I believe you should research your credit card like any other major purchase. While a credit card isn’t a purchase, you will use a good credit card for the next few months or years. You might use a great credit card for the rest of your life. The credit card companies know this, so you should be as well or more informed than them. Yet many of us sit around waiting for an offer to arrive in the mail. We don’t do any research beyond reading the “pre-approved” letter and we feel special we were selected.
Tragically, we don’t ask ourselves: is this the best card for me? Are there better offers!?! If I’m pre-approved for this card, how many better cards am I qualified for? Is there a better APR, rewards program, or other benefits that I’ll be missing out on by simply accepting the first offer I received without doing any additional research? What’s the rush to sign-up?
If you’ve never asked yourself any of these questions before today, don’t worry. I was the same way! A credit card offer arrived in the mail and if I liked it, I applied. No questions asked. I was a passive credit card shopper. Today, I want you to become an active shopper. This one decision might help (or haunt) you for the rest of your life. Give it the time and weight it deserves. I want you to find the credit card that’s best for you. I want you to make a well-informed decision about your next credit card before you apply.
In addition to the above questions, below are my thoughts on a non-exhaustive list of credit cards I’ve either personally used or researched. I highly recommend you use CreditCards.com or similar aggregation services to research any credit cards you’re interested in before you apply. You can also always contact us with questions. Thank you for visiting. Best of luck!

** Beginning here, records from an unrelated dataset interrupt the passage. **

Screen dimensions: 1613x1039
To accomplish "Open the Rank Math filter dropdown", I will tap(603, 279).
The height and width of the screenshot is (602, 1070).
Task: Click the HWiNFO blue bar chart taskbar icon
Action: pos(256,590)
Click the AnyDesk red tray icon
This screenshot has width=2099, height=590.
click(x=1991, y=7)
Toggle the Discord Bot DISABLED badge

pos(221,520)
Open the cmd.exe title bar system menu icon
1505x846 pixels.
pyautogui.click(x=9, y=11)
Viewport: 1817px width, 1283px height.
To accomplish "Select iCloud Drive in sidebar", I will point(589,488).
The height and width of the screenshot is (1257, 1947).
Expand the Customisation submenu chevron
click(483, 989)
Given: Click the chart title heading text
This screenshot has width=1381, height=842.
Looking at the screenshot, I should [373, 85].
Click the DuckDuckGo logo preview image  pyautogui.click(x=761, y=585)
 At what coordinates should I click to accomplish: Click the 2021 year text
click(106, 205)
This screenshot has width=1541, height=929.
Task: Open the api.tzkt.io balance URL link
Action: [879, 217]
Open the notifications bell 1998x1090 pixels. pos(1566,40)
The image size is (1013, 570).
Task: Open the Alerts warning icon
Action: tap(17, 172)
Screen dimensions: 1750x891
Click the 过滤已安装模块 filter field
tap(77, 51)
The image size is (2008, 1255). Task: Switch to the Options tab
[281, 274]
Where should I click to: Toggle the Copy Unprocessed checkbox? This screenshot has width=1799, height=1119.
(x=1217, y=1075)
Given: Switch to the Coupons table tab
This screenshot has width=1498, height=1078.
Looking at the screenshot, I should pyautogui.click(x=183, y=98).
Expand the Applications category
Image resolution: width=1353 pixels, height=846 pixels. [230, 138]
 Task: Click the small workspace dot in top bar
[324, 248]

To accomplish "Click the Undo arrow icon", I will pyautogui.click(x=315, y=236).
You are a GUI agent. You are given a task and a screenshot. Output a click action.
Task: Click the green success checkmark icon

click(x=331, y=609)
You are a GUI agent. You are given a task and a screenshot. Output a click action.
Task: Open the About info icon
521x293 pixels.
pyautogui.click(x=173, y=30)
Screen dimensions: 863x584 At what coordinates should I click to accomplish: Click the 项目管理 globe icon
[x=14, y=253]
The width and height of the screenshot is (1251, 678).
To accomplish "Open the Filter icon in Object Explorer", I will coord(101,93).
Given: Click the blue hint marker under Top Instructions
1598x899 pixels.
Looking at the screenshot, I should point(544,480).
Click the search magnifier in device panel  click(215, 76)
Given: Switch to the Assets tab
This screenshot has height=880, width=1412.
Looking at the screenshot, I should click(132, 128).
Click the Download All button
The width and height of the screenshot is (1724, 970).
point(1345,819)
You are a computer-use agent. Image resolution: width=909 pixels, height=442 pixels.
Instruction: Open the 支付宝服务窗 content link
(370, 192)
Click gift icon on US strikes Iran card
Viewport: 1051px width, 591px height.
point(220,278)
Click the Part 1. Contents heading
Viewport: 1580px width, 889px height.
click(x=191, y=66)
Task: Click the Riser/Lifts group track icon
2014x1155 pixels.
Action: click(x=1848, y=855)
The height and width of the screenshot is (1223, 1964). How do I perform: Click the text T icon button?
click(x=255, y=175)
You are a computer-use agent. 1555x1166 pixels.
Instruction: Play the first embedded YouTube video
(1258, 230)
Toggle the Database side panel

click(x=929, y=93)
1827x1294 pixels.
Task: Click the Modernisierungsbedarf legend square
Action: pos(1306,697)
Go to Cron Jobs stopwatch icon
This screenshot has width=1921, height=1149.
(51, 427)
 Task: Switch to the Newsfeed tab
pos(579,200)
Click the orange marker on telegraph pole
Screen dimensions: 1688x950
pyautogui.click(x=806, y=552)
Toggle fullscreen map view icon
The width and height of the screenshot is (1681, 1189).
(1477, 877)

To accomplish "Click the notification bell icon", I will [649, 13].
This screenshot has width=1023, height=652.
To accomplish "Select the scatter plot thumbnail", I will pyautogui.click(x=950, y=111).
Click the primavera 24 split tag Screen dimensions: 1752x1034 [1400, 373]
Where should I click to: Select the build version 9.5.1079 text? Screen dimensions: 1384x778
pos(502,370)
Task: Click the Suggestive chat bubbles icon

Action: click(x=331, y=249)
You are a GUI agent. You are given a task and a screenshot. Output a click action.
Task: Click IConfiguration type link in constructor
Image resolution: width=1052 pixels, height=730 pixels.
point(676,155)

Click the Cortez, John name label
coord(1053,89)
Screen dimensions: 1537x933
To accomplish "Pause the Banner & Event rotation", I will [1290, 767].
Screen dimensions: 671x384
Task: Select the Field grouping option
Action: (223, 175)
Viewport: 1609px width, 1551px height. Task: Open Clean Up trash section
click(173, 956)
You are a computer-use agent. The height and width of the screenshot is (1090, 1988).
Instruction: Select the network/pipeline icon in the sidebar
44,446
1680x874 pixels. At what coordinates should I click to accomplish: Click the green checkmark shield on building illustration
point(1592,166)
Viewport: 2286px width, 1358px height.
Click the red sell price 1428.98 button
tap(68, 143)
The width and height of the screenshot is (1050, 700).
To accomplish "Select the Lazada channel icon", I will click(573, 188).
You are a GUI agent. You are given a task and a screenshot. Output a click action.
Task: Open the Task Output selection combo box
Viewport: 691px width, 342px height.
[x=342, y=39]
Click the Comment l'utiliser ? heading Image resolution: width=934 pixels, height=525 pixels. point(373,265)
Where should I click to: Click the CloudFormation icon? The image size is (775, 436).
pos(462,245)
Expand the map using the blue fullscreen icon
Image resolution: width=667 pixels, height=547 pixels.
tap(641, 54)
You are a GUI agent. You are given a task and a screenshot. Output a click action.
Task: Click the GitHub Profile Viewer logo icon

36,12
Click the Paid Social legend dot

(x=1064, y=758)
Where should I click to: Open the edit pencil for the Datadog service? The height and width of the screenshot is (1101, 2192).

Credit Cards and My Reviews
Chase Freedom: I’ve been a card member with Chase Freedom since 2008. I like the security and fraud protection provided by Chase (you can sign-up for text alerts for suspicious purchases). However, this is a credit card, so the best feature is the low-interest rate and no annual fee. With the exception of introductory rates from competitors, Chase Freedom has consistently been the lowest APR rate card I’ve ever owned. Other benefits include a great travel perks/reward points system for members (cheap rental cars, YAAASSSS); up to 5% cash back on select purchases — categories rotate each quarter and you have to opt-in (for free), which is a minor hassle if I forget to enroll; and you can find additional savings in Chase Ultimate Rewards site. I’m biased but I’m open about it: when it comes to credit cards, I love this card. Point. Blank. Period.